--- Reading passage Enclosed Below ---

Hunting significantly declined in this area from Neolithic to LBA as the community became more involved in other sectors of the economy, such as animal husbandry and crop agriculture. Livestock became the main source of meat. The bones of domestic animals were one of the most available resources for the production of tools, weapons, and parts of garments. Wild animals were more likely to be hunted in case of food shortages and for secondary products such as fur. Although wild animal remains make up a very small proportion of the total number of bones identified in the Garniai 1 and Mineikiškės, the situation was different in some other areas of the Eastern Baltic region (
Table 11). While in Brikuļi and Ķivutkalnis (Latvia), wild animals made up a small percentage of the material identified [
46,
48], in other settlements such as Asva, Ridala (Estonia, Saaremaa Island), Krievu kalns and Vīnakalns (Latvia), the skeletal remains of game ranged between 21.2 and 41.9% of the total number of identifiable species [
46,
48,
49,
50,
51]. Thus, the subsistence strategies varied in the Eastern Baltic region, as some communities practiced more active hunting during the LBA.

--- End of Enclosed Reading passage ---
--- Data Enclosed Below ---

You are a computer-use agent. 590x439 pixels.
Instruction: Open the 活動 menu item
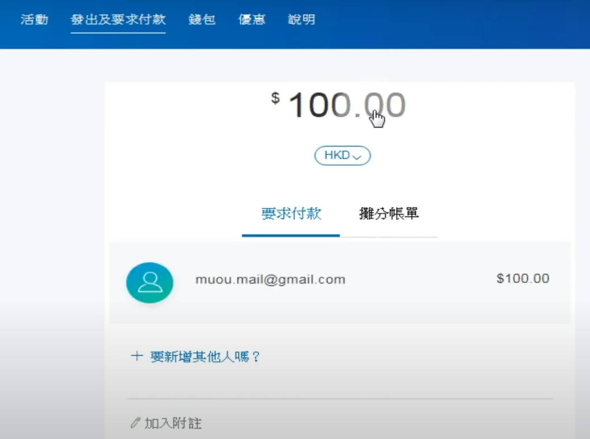35,20
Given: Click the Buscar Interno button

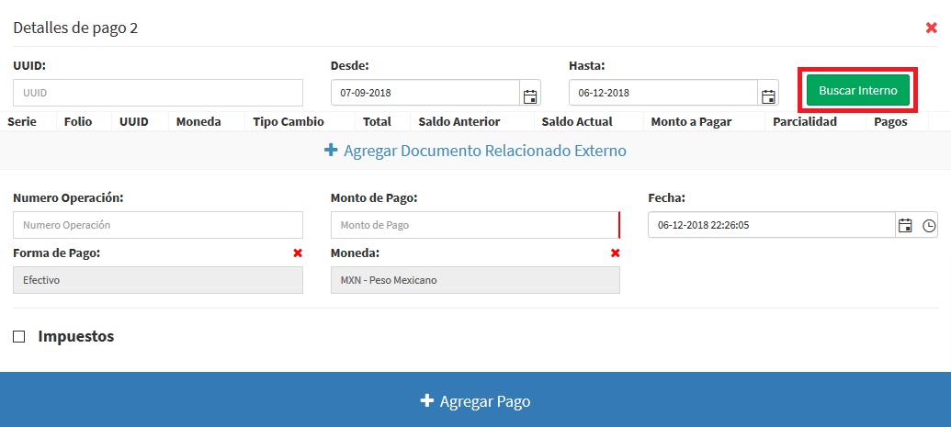Looking at the screenshot, I should [x=857, y=91].
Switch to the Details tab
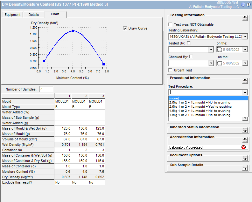Image resolution: width=252 pixels, height=202 pixels. coord(33,15)
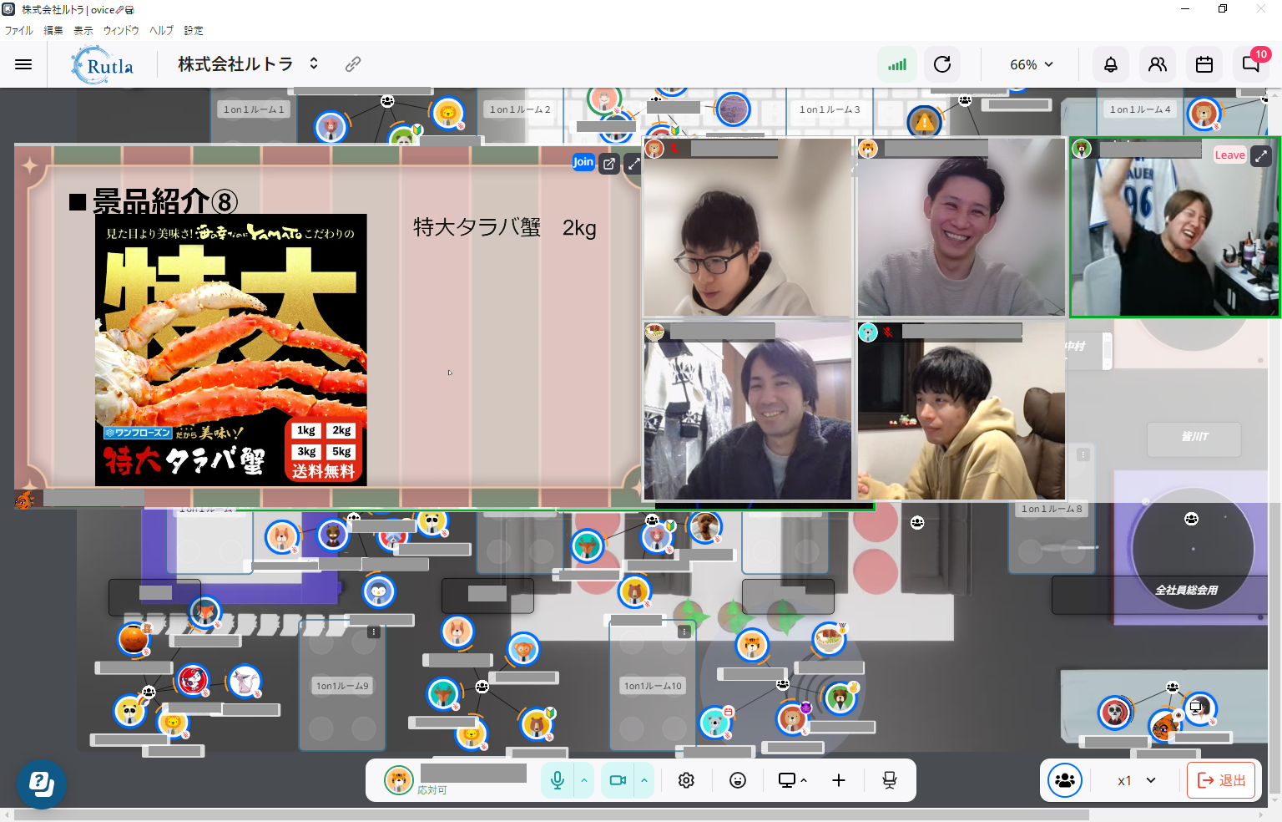This screenshot has height=822, width=1282.
Task: Open the members list icon
Action: click(1158, 64)
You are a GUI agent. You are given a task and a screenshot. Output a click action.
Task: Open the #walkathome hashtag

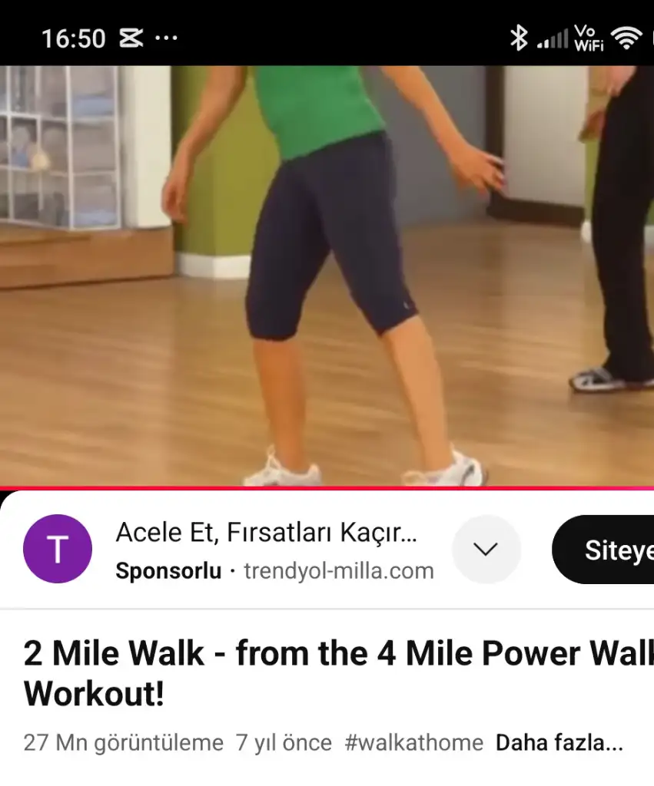pos(414,743)
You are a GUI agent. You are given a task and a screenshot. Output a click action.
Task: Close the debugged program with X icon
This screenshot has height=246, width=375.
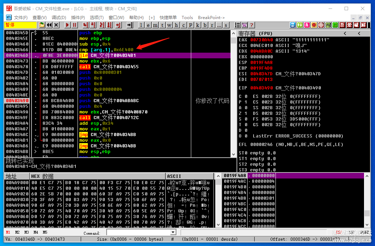(57, 25)
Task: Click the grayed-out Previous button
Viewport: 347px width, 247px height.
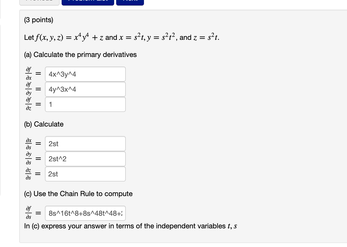Action: (x=39, y=2)
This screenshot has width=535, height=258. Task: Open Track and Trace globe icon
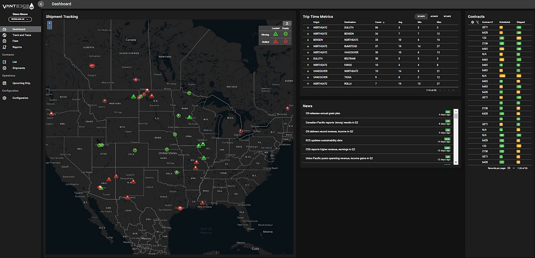pyautogui.click(x=4, y=35)
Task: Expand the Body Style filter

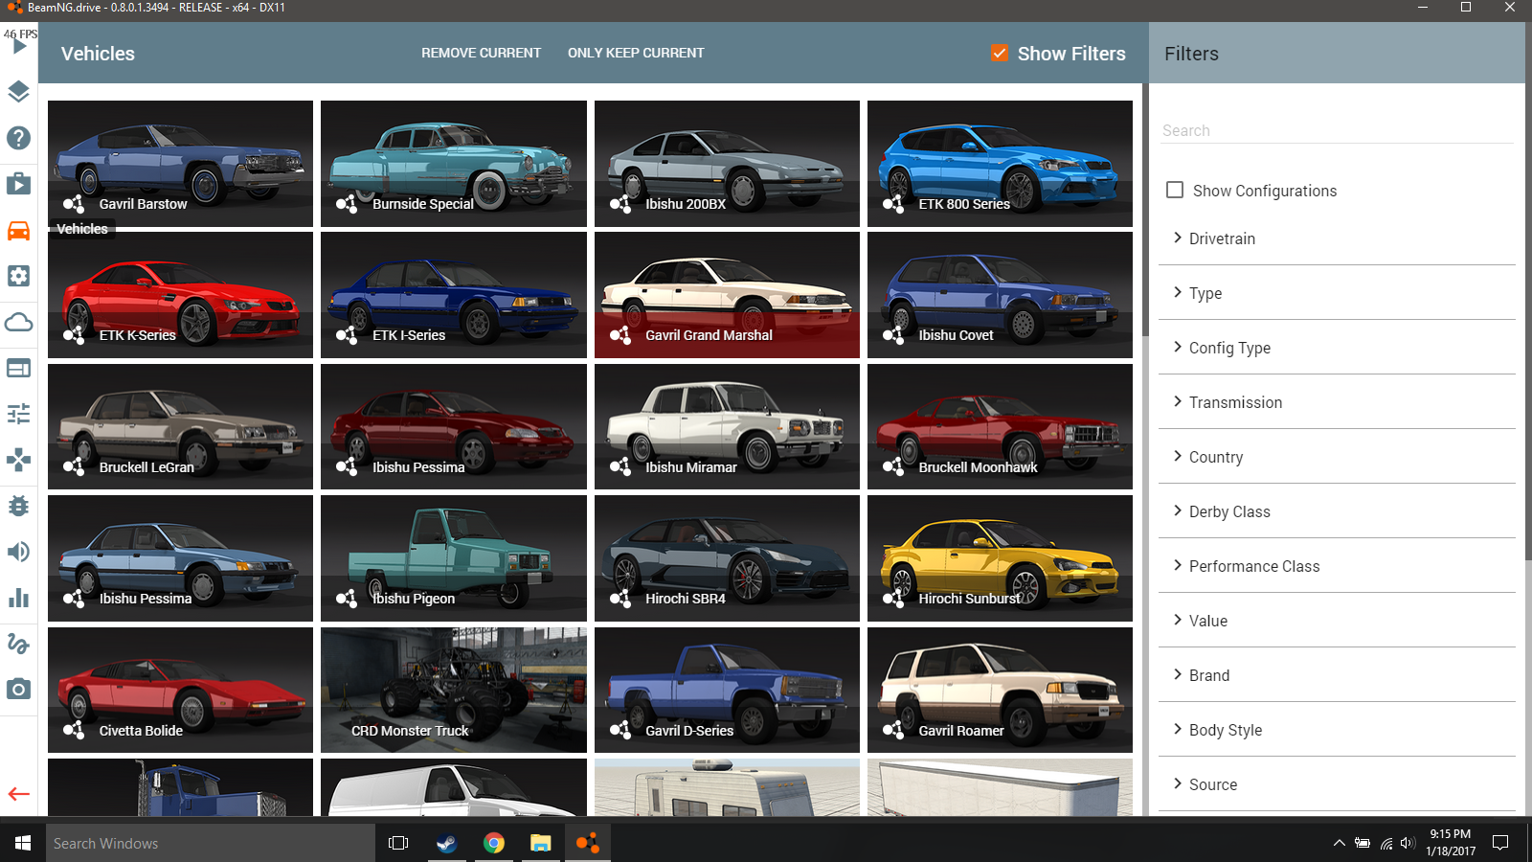Action: (x=1225, y=730)
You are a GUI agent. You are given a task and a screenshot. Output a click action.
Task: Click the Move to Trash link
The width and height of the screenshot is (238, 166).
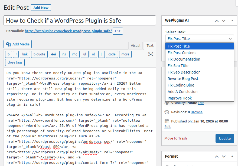point(175,138)
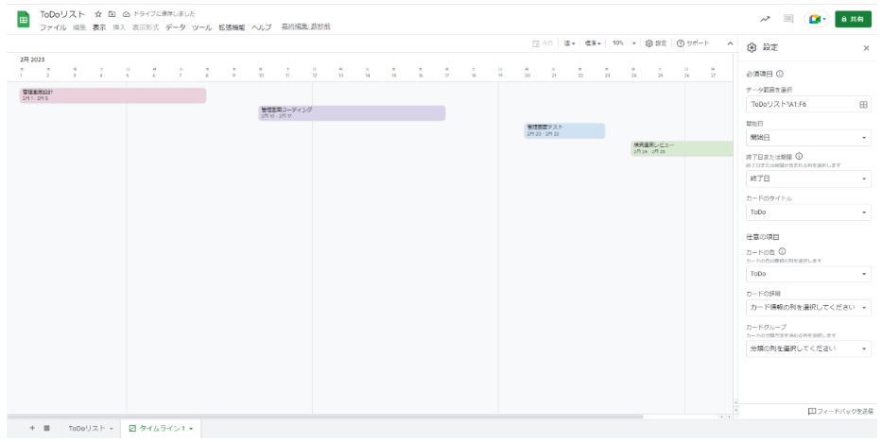This screenshot has width=882, height=442.
Task: Click the フィードバックを送信 link
Action: (839, 412)
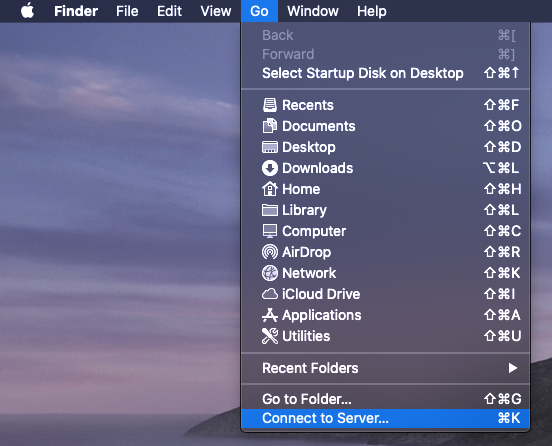The image size is (552, 446).
Task: Select Startup Disk on Desktop
Action: click(385, 73)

--- End of Enclosed Data ---

### [Required action]
In the passage on hunting in the Eastern Baltic region, what percentage range of identifiable species did game remains make up in settlements such as Asva and Ridala?

### [Exercise response]
Between 21.2 and 41.9%.